**Your assignment:** From the entries below, copy each line in which the word "agent" occurs.

Saved entries
Segment Open
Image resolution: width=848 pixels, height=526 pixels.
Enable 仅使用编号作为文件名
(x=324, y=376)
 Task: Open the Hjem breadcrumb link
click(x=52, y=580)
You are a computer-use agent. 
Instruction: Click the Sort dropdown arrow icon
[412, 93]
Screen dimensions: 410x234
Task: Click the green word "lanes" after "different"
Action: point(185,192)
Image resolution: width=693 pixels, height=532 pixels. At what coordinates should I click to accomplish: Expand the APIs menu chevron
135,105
Segment Closed
Segment Open
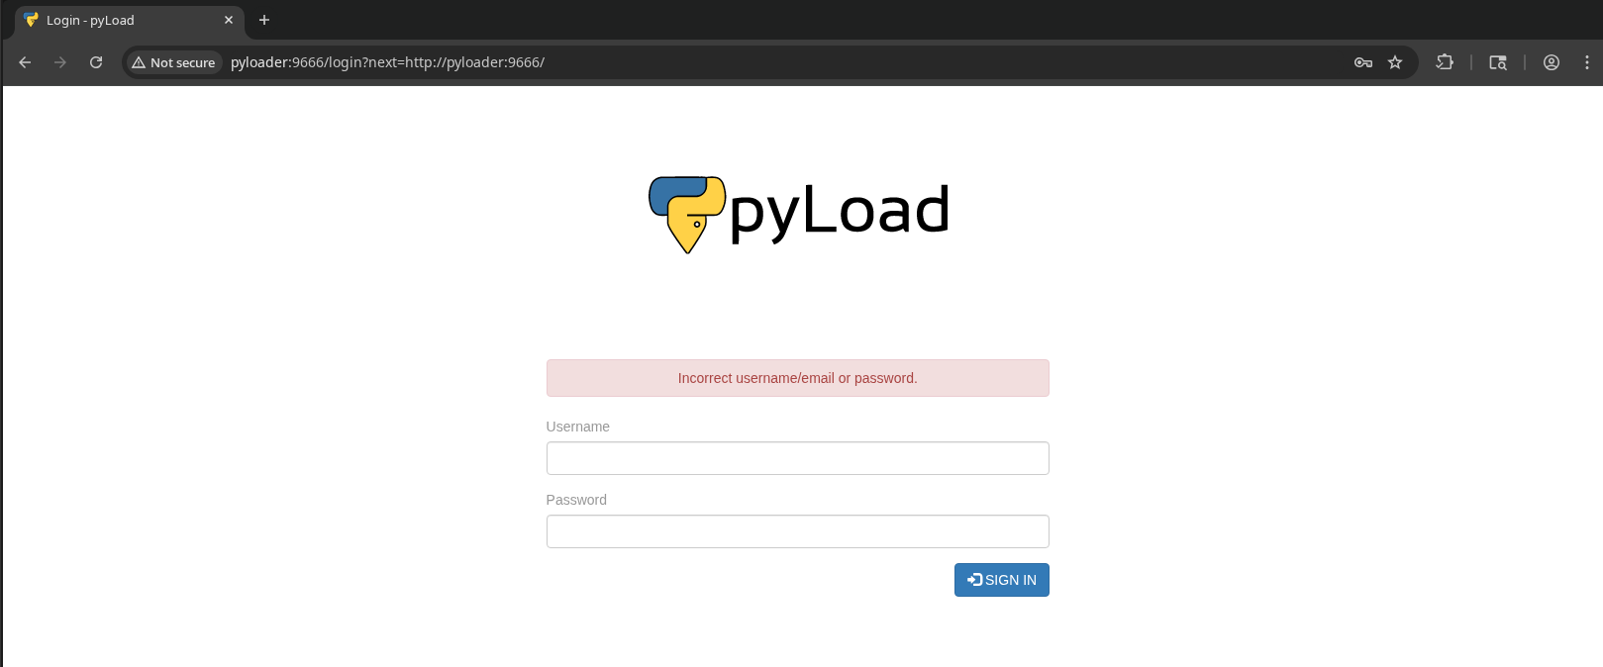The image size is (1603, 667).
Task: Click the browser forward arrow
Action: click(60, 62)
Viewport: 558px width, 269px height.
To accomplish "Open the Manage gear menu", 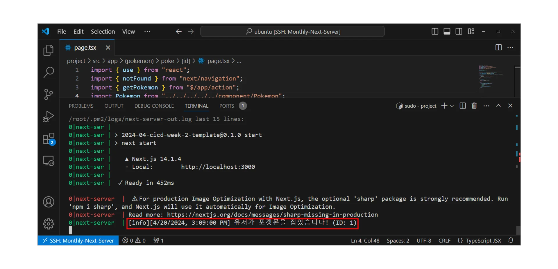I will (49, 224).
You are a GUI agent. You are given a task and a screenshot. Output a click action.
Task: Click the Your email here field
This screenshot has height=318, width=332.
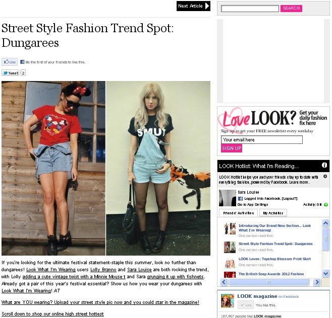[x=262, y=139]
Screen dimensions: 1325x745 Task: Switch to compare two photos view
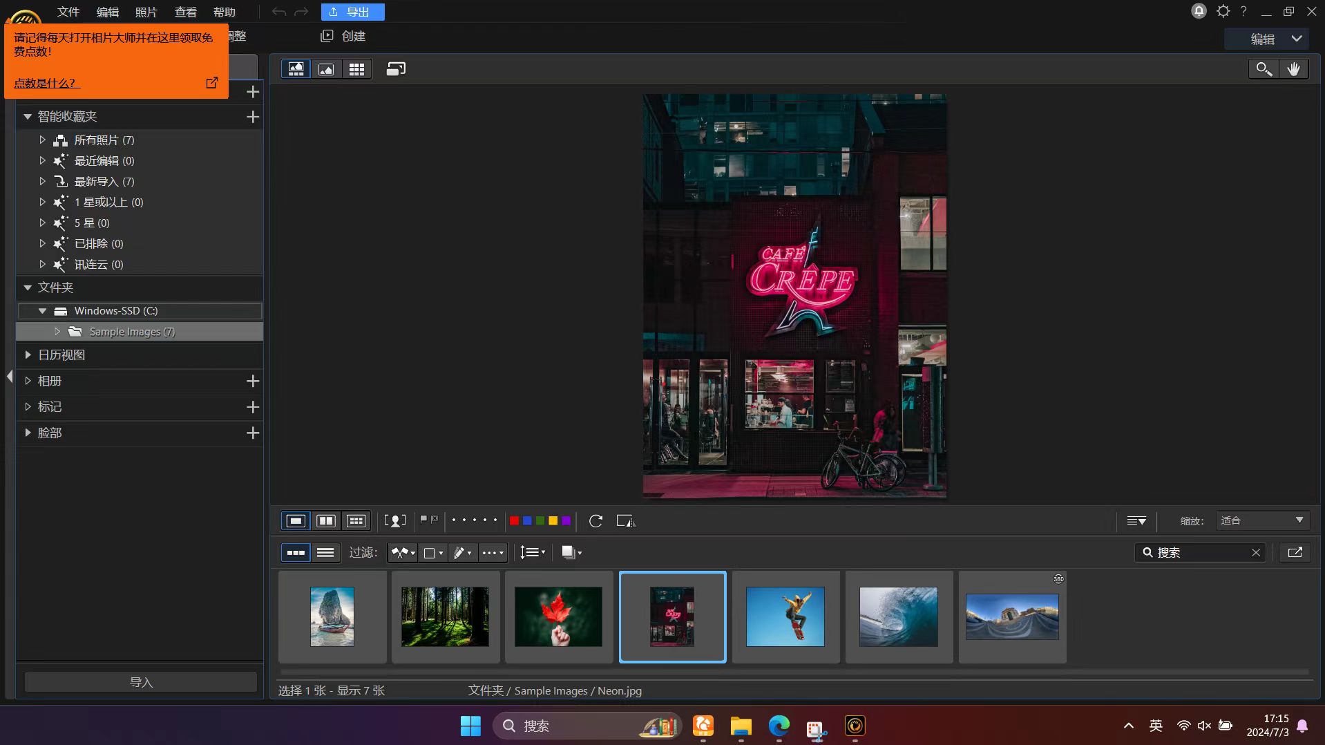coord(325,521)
Segment Closed
**Written response:**
You are a computer-use agent. 
You are a GUI agent. You are given a task and a screenshot. Output a click action.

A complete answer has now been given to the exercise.